### Input for this task ###
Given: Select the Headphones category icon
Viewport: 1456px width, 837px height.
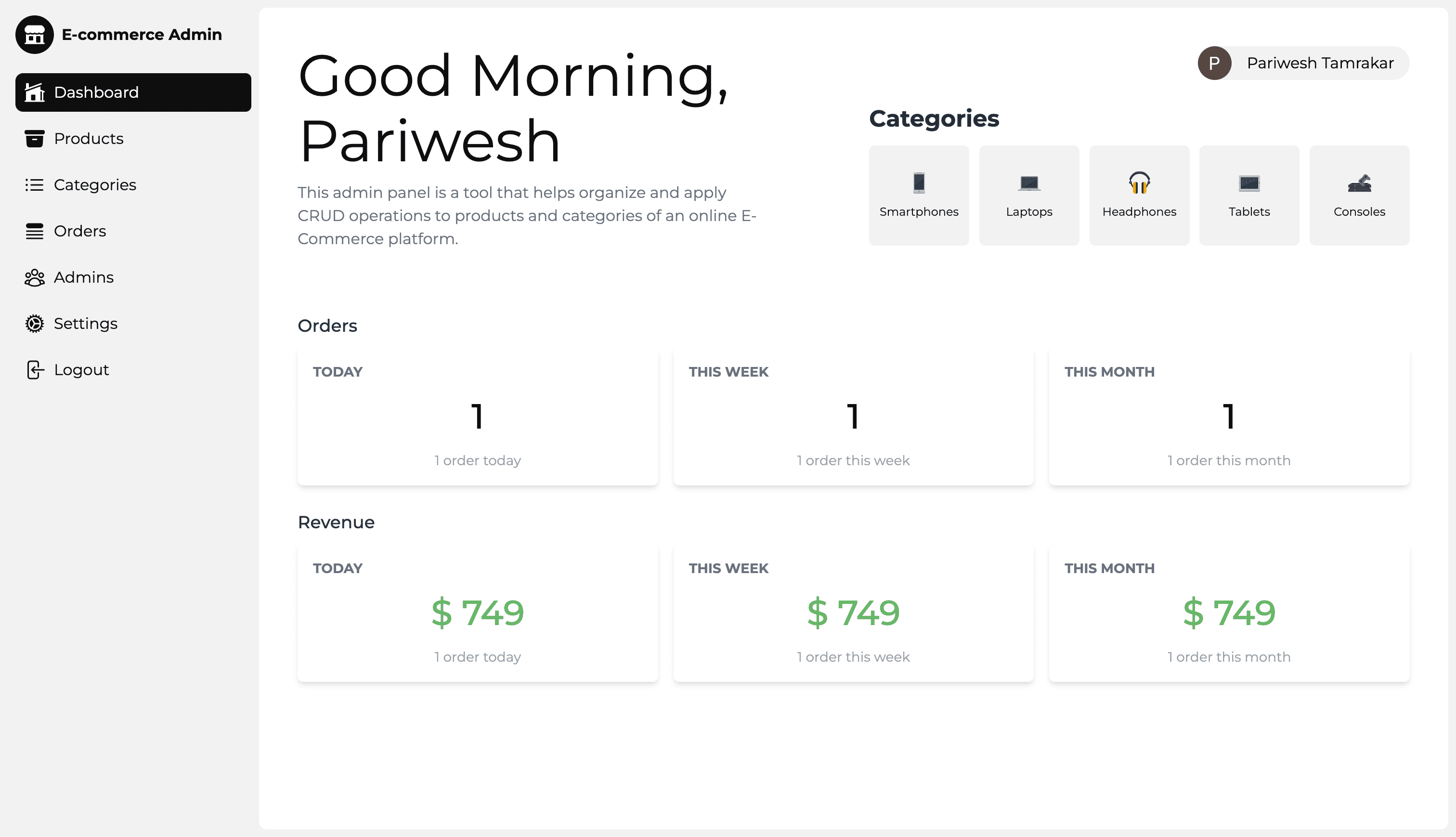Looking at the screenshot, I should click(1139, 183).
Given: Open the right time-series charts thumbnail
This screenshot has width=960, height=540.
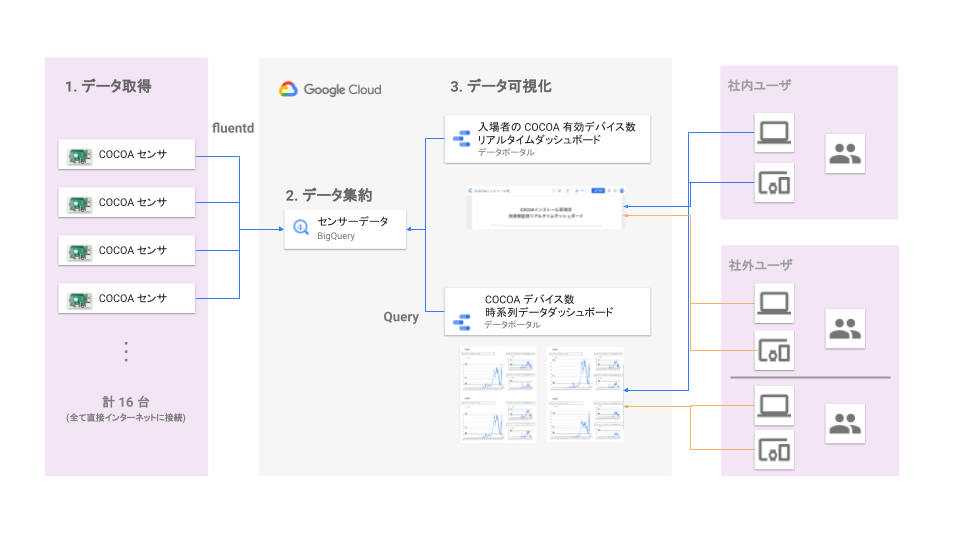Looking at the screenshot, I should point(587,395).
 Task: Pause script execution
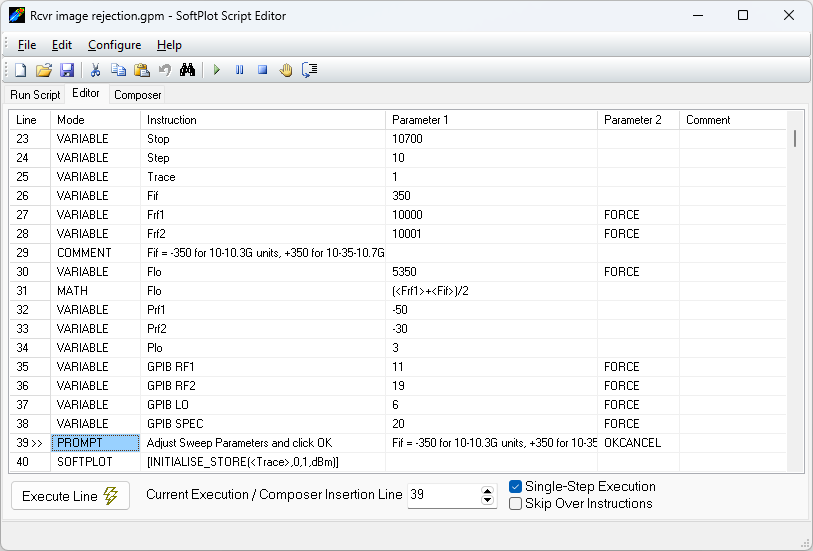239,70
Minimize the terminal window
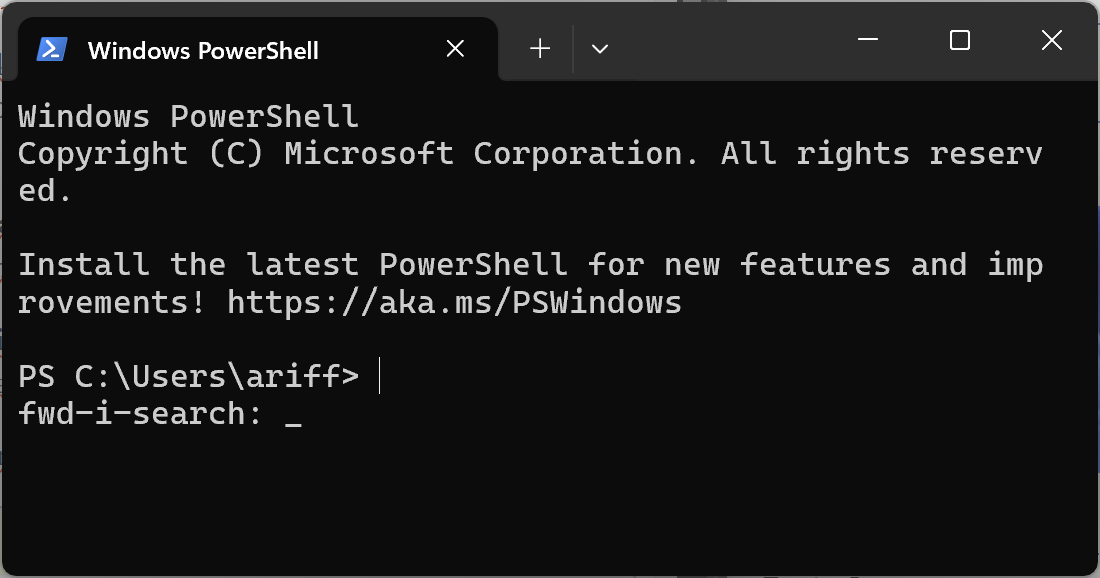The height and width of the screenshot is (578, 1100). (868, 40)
###
### Input for this task ###
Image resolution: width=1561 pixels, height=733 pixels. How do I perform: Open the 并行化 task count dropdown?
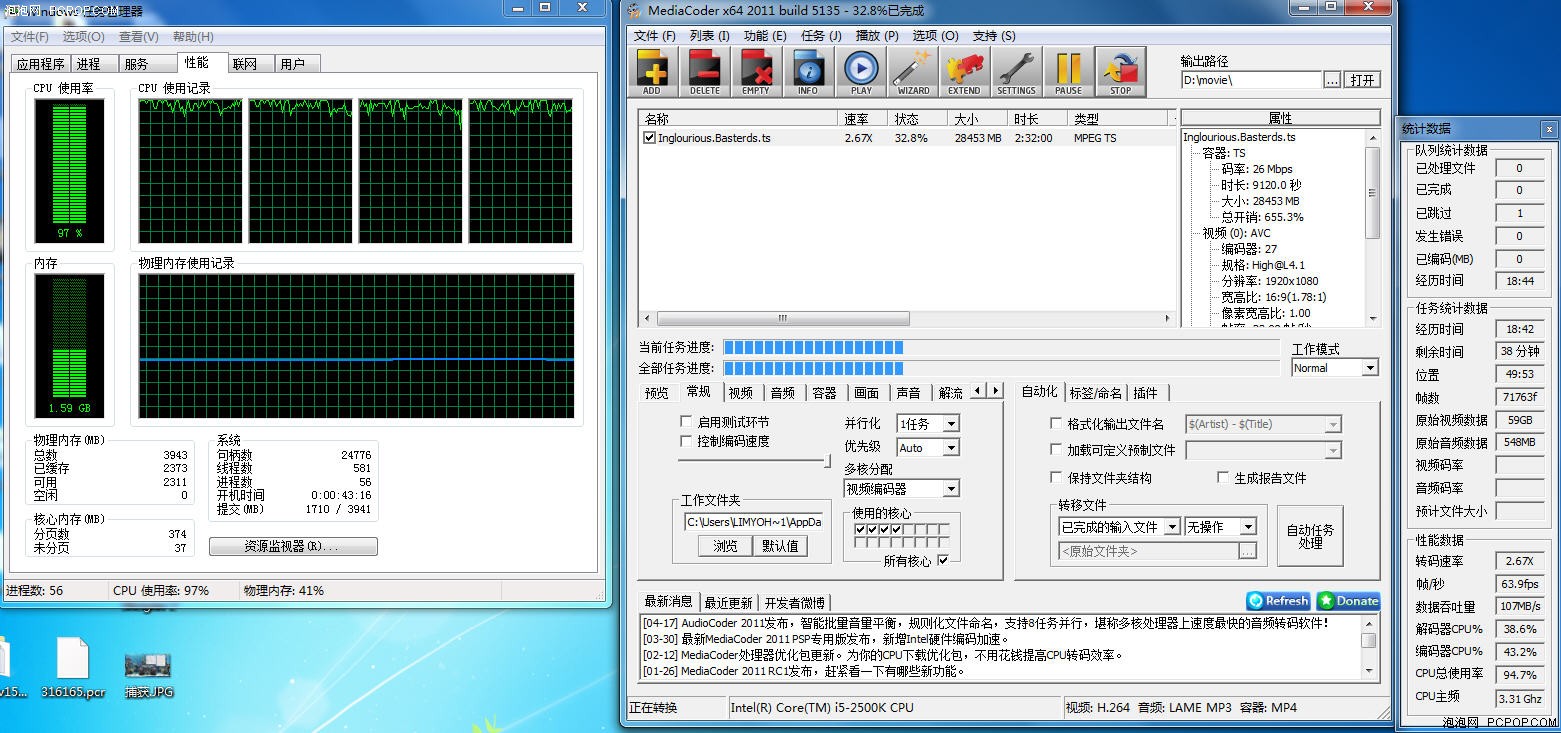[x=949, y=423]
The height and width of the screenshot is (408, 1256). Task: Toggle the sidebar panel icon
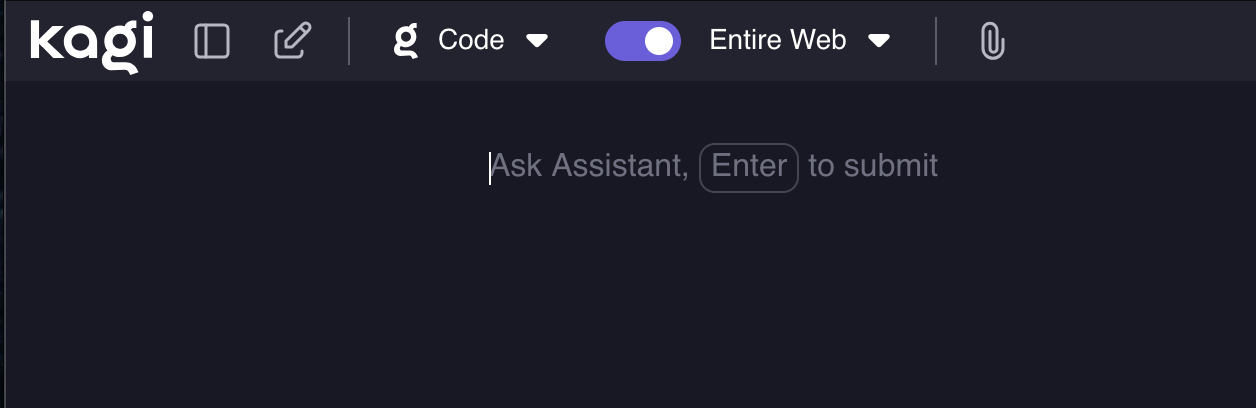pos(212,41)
###
Exercise aim
For the string "Given", show each line of the listing where it appears.

Solution
Given: Select the Headphones category icon
Given: Open the right time-series charts thumbnail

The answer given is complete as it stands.